PLEASE ALWAYS USE CODE TAGS (the <> formatting button), to the right of this box, when posting code.

It makes it easier to read your code and also easier to respond to your post.

http://www.cplusplus.com/articles/jEywvCM9/
http://www.cplusplus.com/articles/z13hAqkS/

Hint: You can edit your post, highlight your code and press the <> formatting button.
You can use the preview button at the bottom to see how it looks.

I found the second link to be the most help.


Your program has both small and big problems.

In the line int main(int argc, char**argv) "argc" and argv" are not used in the program right now. if you do not need them int main() will work fine. If you have some later use you can leave them.

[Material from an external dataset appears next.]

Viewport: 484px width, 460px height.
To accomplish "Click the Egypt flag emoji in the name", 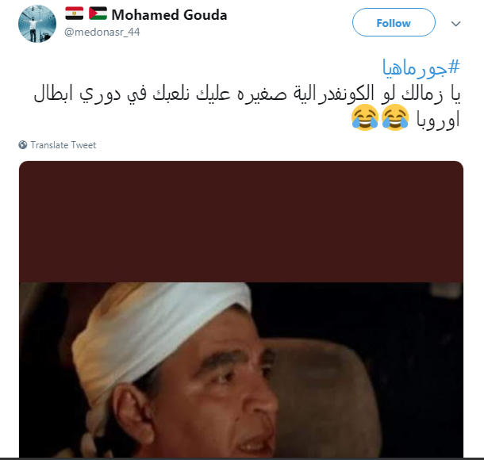I will point(74,13).
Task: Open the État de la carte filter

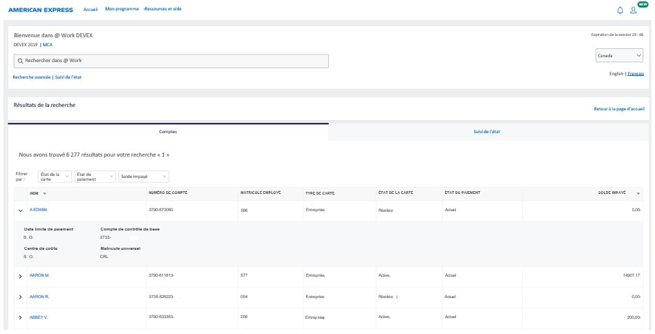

All your variables defined as "float" would be better as a "double". The warnings I received when I compiled the program were about storing a higher precision "double" into a lesser precision "float" and that there could be data loss.

In the line const double q = 1.6 * e - 19 * C; "1.6" is considered a "double" and "C" is defined as a "double", so by the time it is finished you are trying to store a "double" in a "float".

Another problem that has two parts is "e". You define "e" as an int, but do not initialize the variable or ever give it a value. On my computer this is usually "-858,993,460", without the commas, which is whatever garbage was left in memory when "e" was assigned that memory address. This was an error until I initialized the variable "e". The second problem is in id = Is * (e * exp(q * Vd[i]) / (N * k * T));. Since I initialized the variable "e" to zero the equation becomes id = Is * (0 * exp(q * Vd[i]) / (N * k * T));, so anything times zero is zero. Also at this point the variable "e" is promoted to a "double" for the calculation, so might as well make it a "double" to begin with.

In the following output you can see the values of "i" and "C". I gave "e" a value of 4 to see what would happen because I have no idea what "e" is for or means or what value it should have.

In the line cout<< "Voltage is : " << 'id' <<endl; //prints sentence on screen . The use of single quotes are for a single character. When there are two or more characters double quotes are used, but I am guessing here that you want no quotes and to use the variable (id).

With "e" having a value of four this is what your program produced:

Please enter the value for i: 1.5
Please enter the value for C: 2.5
*.*.*.*.*.*.*.*.*.*.*.*.*.*
Voltage VS = 0.00               current ID =
Voltage is : 478568477951220708289158855184613376.00
*.*.*.*.*.*.*.*.*.*.*.*.*.*
Voltage VS = 0.10               current ID =
Voltage is : 7852243681614681939291546106986496.00
*.*.*.*.*.*.*.*.*.*.*.*.*.*
Voltage VS = 0.20               current ID =
Voltage is : 128837843853439756497919236112384.00
*.*.*.*.*.*.*.*.*.*.*.*.*.*
Voltage VS = 0.30               current ID =

Include the header file "iomanip" and put this line before your two "cout" statements: std::cout << std::fixed << std::showpoint << std::setprecision(2);. The number "2" in setprecision is the number of digits to the right of the decimal point. You can change that to whatever you need.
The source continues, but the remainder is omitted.